On whether the government’s stimulus measures and fiscal injection are enough to cover the economic losses, Ferlito said the government does what it can.

“A lot of resources were deployed in 2020 when a very strict lockdown was imposed without Malaysians actually being hit by the virus. Let’s not forget that financial resources are not falling from the sky and any expenditure policy does not only present results now but also the bill later, in terms of higher debt which means burden for future generations. We do not need additional fiscal injections, but a totally different approach. By avoiding lockdowns (which usefulness is questionable) we can save resources to be better used.”

He concurred with Umno vice-president Datuk Seri Mohamed Khaled Nordin who has stressed the need for a new leadership in the management of Covid-19.

“After one year we have more knowledge and more data, coming from different countries too. We need a better leadership able to interpret these data and to work carefully on a better trade-off analysis. At this moment I think we are on a reverse square root growth path: after the post-MCO rebound we are going to face flat growth (if not negative again). How flat it will depend on the strategy we are going to implement now, which – I hope – will be different and informed by the need of a wider perspective and a long-term view,“ said Ferlito.

Meanwhile, Malaysian Rating Corp Bhd (MARC) senior economist Firdaos Rosli told SunBiz that the government should take a strong stance on where the priority is – health or economy.

“Realistically, it is impossible to pursue both objectives at once as it may dilute the overall policy impact on both the economy and health,“ said Firdaos.

He said although businesses are allowed to operate with permission, the extension of MCO 2.0 will continue to negatively impact business and consumer confidence, which will in turn affect the profitability of businesses in all sectors.

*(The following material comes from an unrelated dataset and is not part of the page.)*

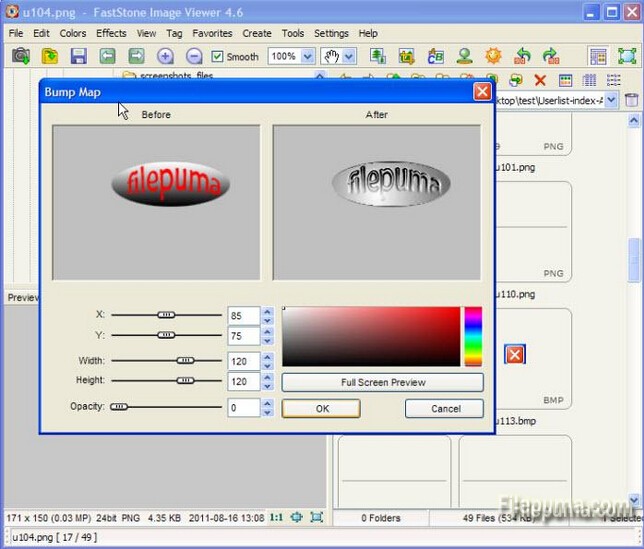
Task: Click the camera acquire icon in toolbar
Action: pos(20,56)
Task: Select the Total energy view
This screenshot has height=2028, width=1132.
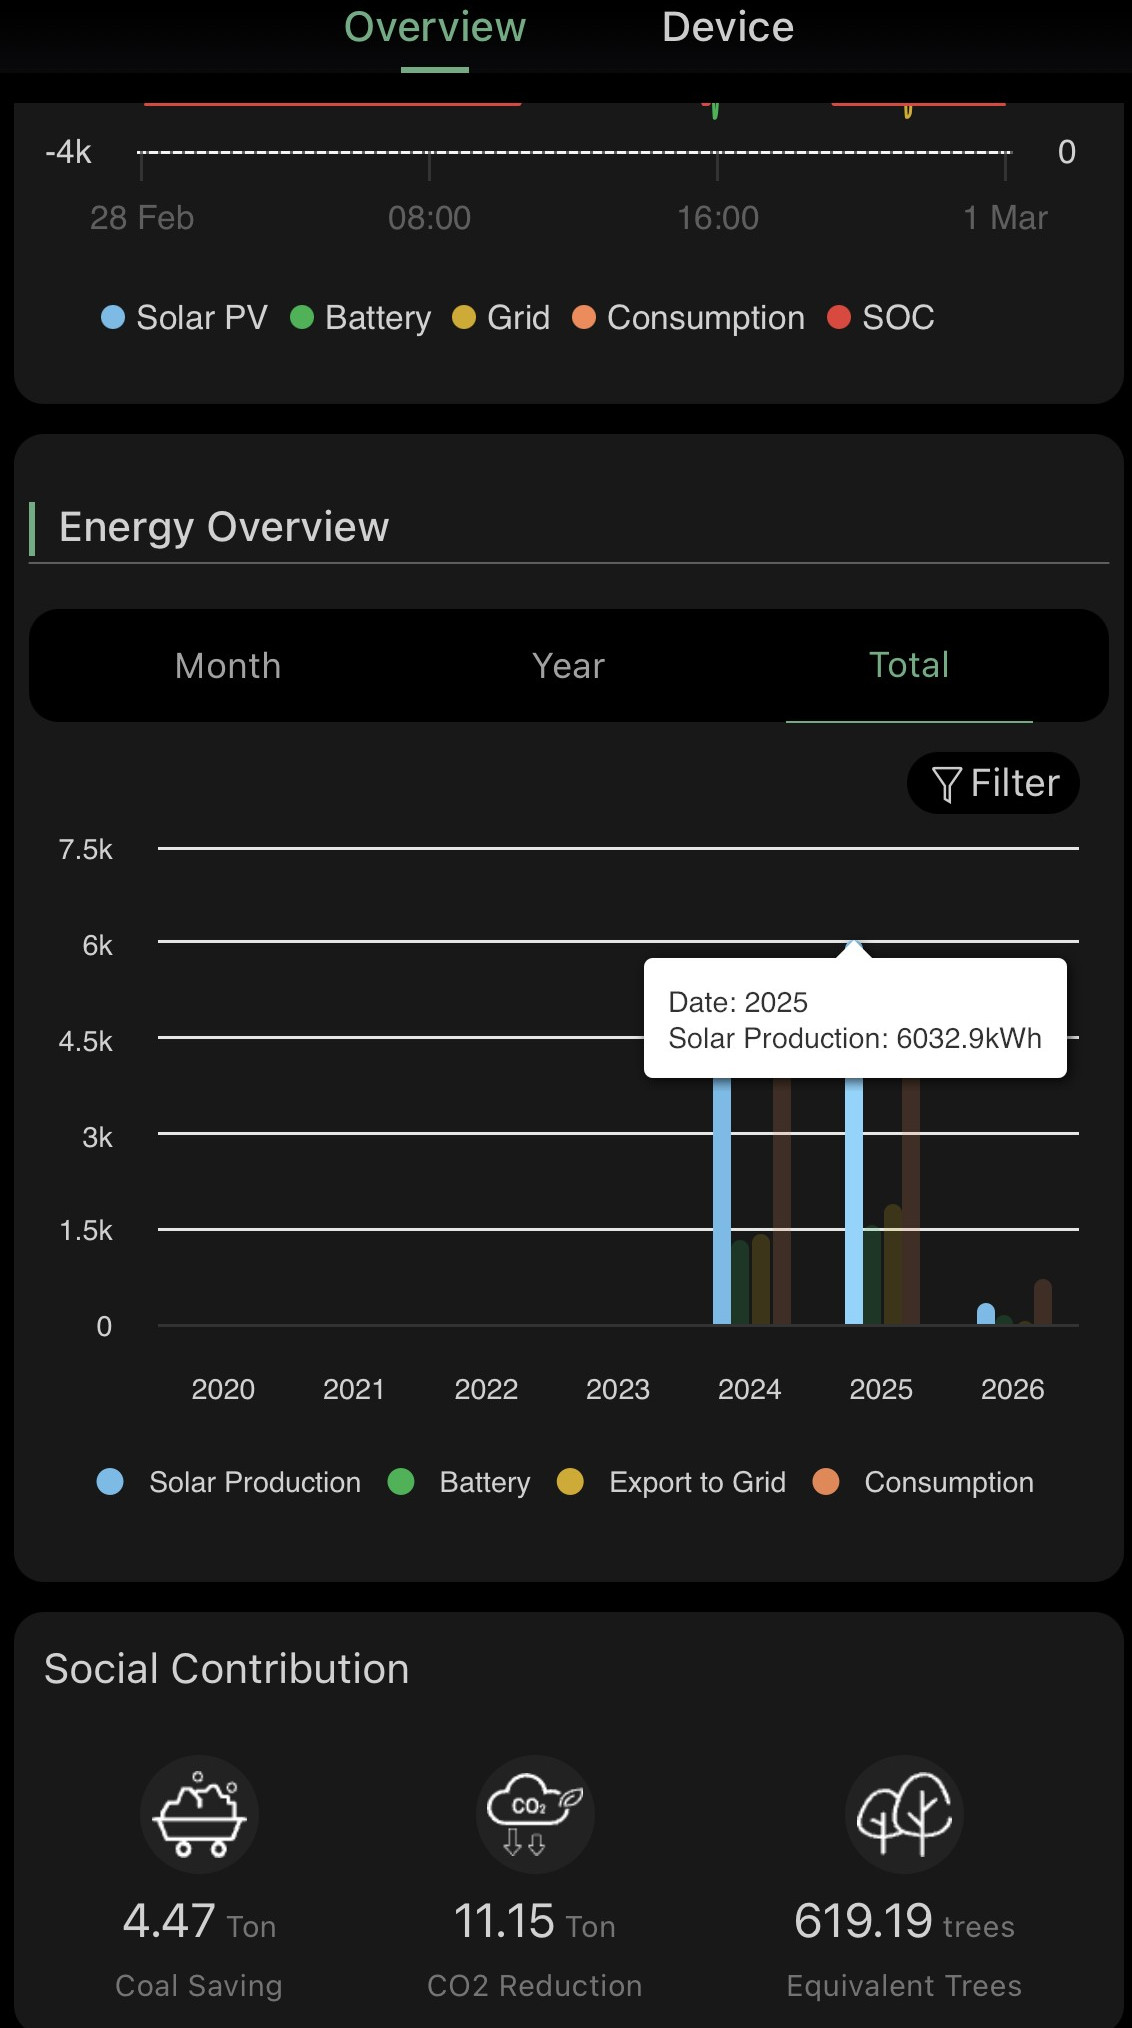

“Businesses/consumers would take it as a sign of governmental inefficiency to control the pandemic. Despite the rumours of allowing more sectors to operate but with stricter SOPs, businesses would continue to suffer as consumer confidence would continue to be hampered.”

He explained that lower footfalls at physical business premises would drive businesses with low cash reserves to be more precarious than they already are. Similarly, businesses which cannot adapt to new digital channels will risk losing sales. Businesses are forced to be leaner in their operations – cutting down presence, laying off workers and holding off any expansion plans.

“For as long as the economy is performing at a point way below its capacity, the risk towards recovery and future growth will continue to be patchy.”

MARC expects another round of fiscal stimulus this year, noting the risk of widening the deficit further than expected and high dependency on debt to raise funds. In addition, continuous spending on resources to keep the economy afloat rather than development risks Malaysia falling further behind compared to its regional peers.

“In light of recent developments, Malaysia’s economic recovery path is an unknown territory,“ said Firdaos.

However, PublicInvest Research said the economic impact from MCO 2.0 is largely muted, thanks to the government’s sizeable fiscal injection of RM6 billion that will result in a multiplier effect of RM30 billion to the economy against RM22.2 billion of economic losses throughout the 37 days of MCO 2.0.

“Note that MCO 2.0 can be extended up to 50 days without an adverse impact to the economy assuming a multiplier effect from the MPC of five times though the economy could rebound sharper with a full opening against a partial closure. This positive prognosis underpins our sanguine GDP outlook which remains unchanged for the year (2021: +6.2%) which is consistent with the steady economic outlook by the Finance Ministry,” it said in a note.